La poignée de main est de loin une forme de contact physique la plus répandue et la plus universelle. Pour faire bonne impression, elle doit être énergique, ni trop faible, ni trop forte, durer juste le temps de saluer la personne et établir le contact visuel en même temps.
Le plus souvent, dans les situations professionnelles et publiques, les gens ne transgressent pas ces règles tacites, mais il arrive aussi des faux-pas par ignorance ou prémédités lorsque la personne veut consciemment marquer sa position sociale, prendre l’ascendant sur son interlocuteur, l’ignorer d’une manière ostentatoire, ou lorsqu’elle est elle-même particulièrement tactile de nature. Un tel comportement peut provoquer le malaise chez la personne touchée, abimer une relation ou être l’objet d’une plainte ou d’un conflit.
Les règles du protocole diplomatique qui prennent leurs sources dans le savoir-vivre historique établissent avec précision comment les interlocuteurs assumant les fonctions officielles peuvent établir le contact physique sans que cela fasse l’objet du moindre malentendu. De mon point de vue, ça facilite beaucoup de choses et évite les gaffes. Ce même protocole peut être plus souple quand la rencontre implique les personnes du même âge et du même rang, en revanche il est beaucoup plus stricte lorsqu’il s’agit des monarques ou des personnalités religieuses. D’ailleurs, l’observation de ces règles est l’une des manières de témoigner son respect non seulement envers une personne, mais également envers le poste qu’elle occupe et envers le pays ou l’entreprise qu’elle représente.

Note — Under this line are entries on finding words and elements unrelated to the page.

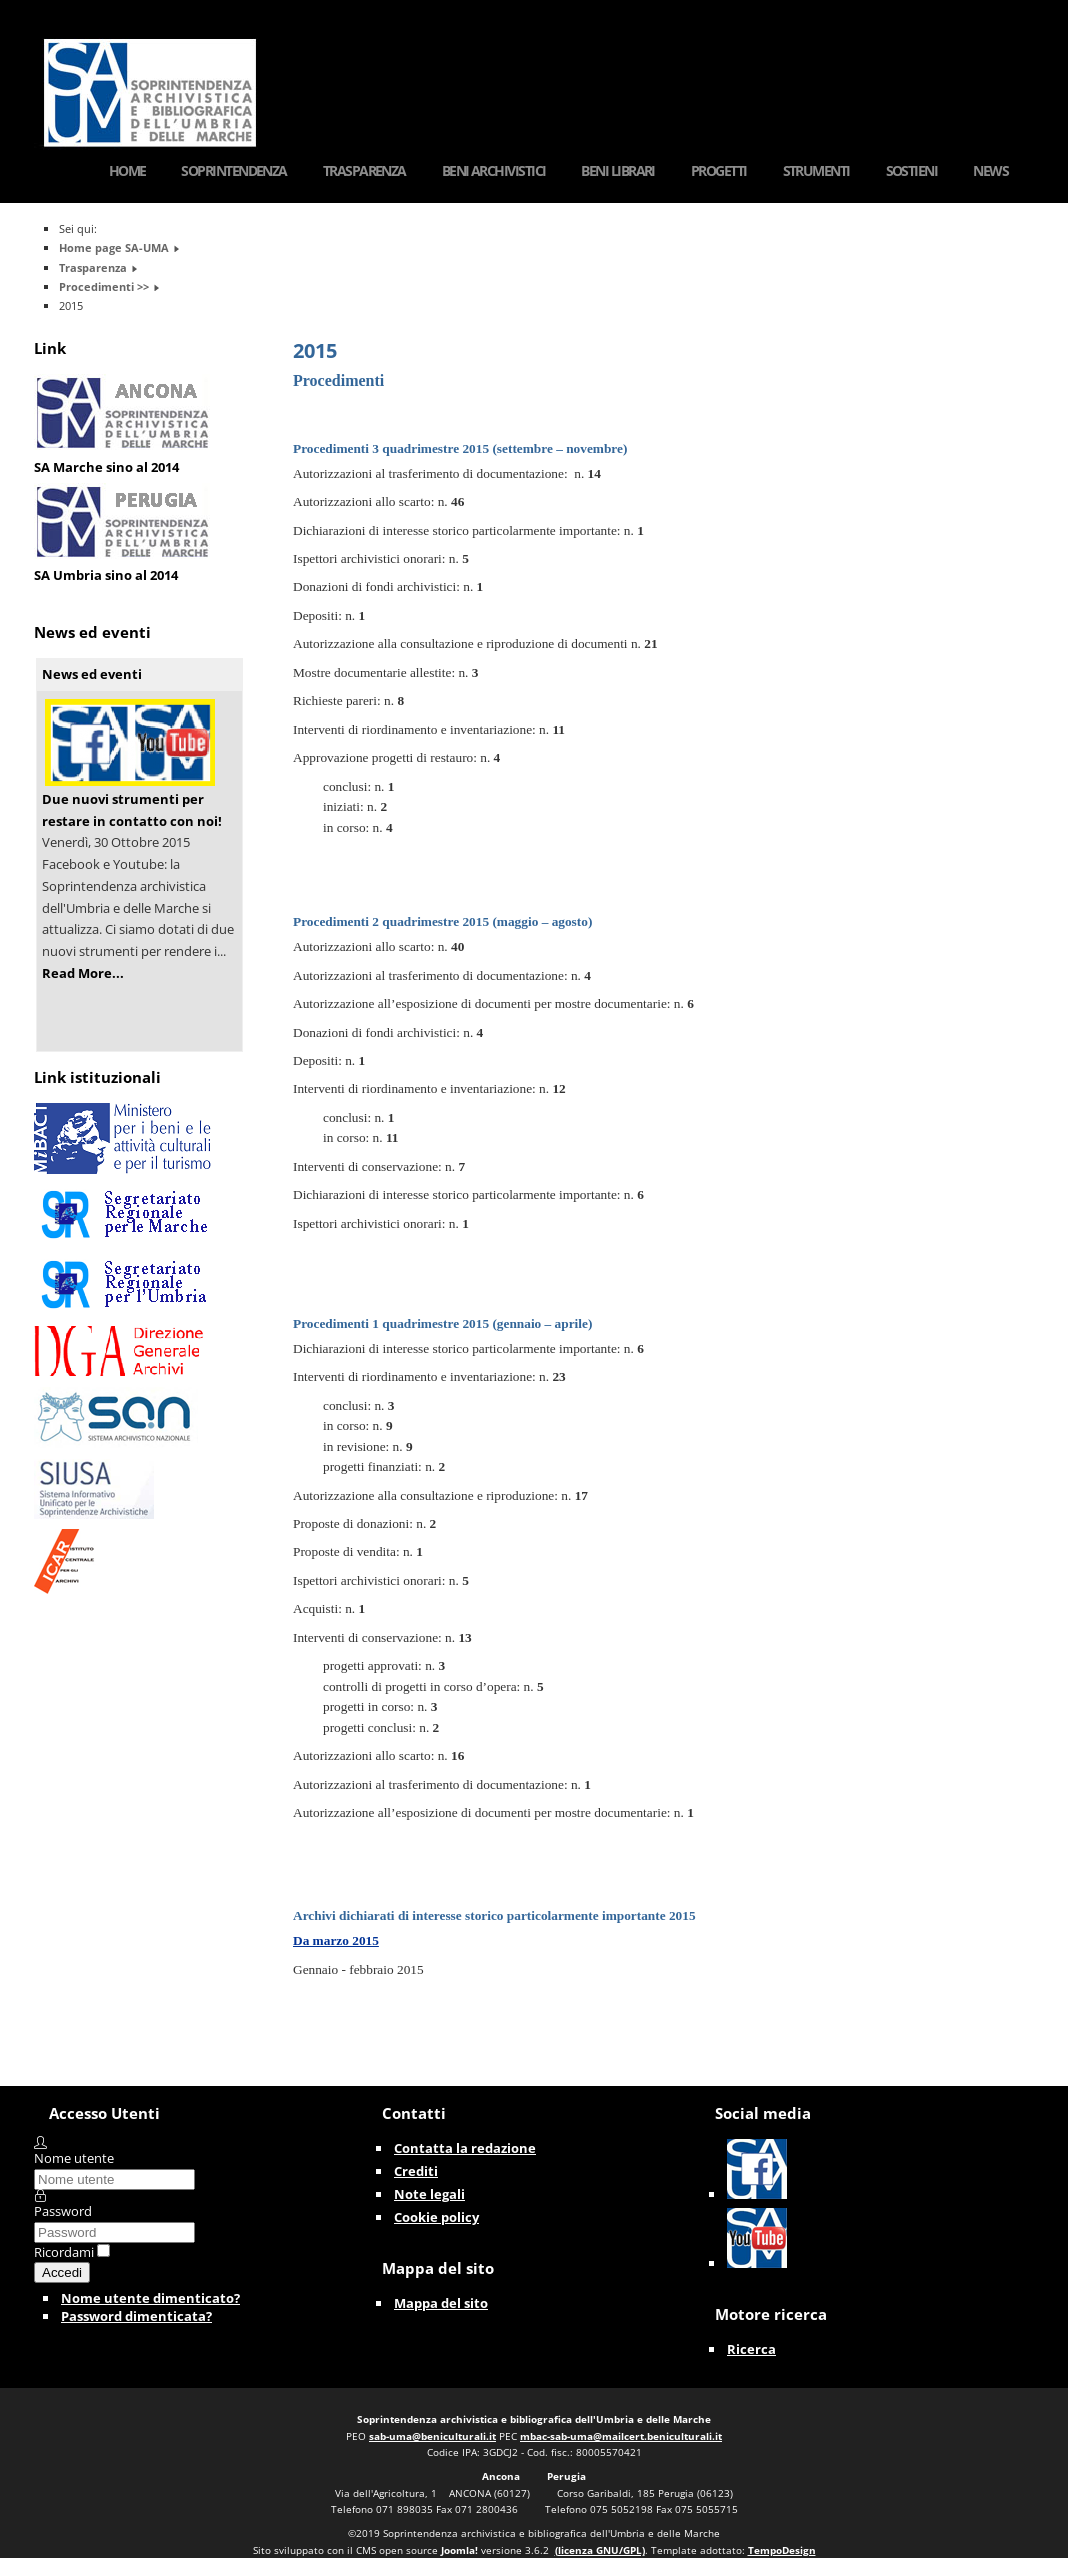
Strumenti (816, 170)
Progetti (719, 170)
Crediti (416, 2171)
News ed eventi (92, 674)
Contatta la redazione (465, 2148)
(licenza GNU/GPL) (600, 2550)
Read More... (83, 973)
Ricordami (64, 2252)
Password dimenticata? (136, 2316)
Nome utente (74, 2158)
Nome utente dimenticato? (150, 2298)
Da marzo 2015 (336, 1940)
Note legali (429, 2194)
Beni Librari (617, 170)
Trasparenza (364, 170)
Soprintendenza (233, 170)
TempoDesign (782, 2550)
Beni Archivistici (494, 170)
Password (63, 2211)
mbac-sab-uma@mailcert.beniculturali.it (621, 2436)
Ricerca (751, 2349)
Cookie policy (436, 2217)
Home (127, 170)
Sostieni (912, 170)
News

Cependant, comme dans chaque domaine de nos jours, il existe des conseillers et des influenceurs qui préconisent de bousculer toutes ces règles dans le seul but de montrer sa supposée supériorité, sa maîtrise de situations et son ego débordant. Nous pouvons le constater le plus facilement dans le domaine politique, pour deux raisons. Premièrement, ce milieu regorge des personnages du type alpha dominateurs, deuxièmement leurs actions sont visibles et accessibles grâce aux médias. Et là, nous avons le spectacle d’une danse permanente entre ceux qui touchent et ceux qui sont touchés. Les accolades plus ou moins forcées, les étreintes qui sont un moyen de marquer les points et n’ont aucune cordialité naturelle. Le top absolu, c’est le président d’un pays qui a non seulement fait une accolade au pape, mais qui a essayé en même temps de le faire tourner et bouger de są place en le tirant sur son coude. Savez-vous de qui il s’agit? J’ajouterai que c’est un récidiviste en la matière qui touche tout le monde d’une manière compulsive.
J’ai cité cet exemple anecdotique et pourtant vrai, pour illustrer l’importance du toucher dans les contacts professionnels et aussi l’importance de suivre les recommandations des spécialistes, pas les „coachs en séduction et en confiance en soi”.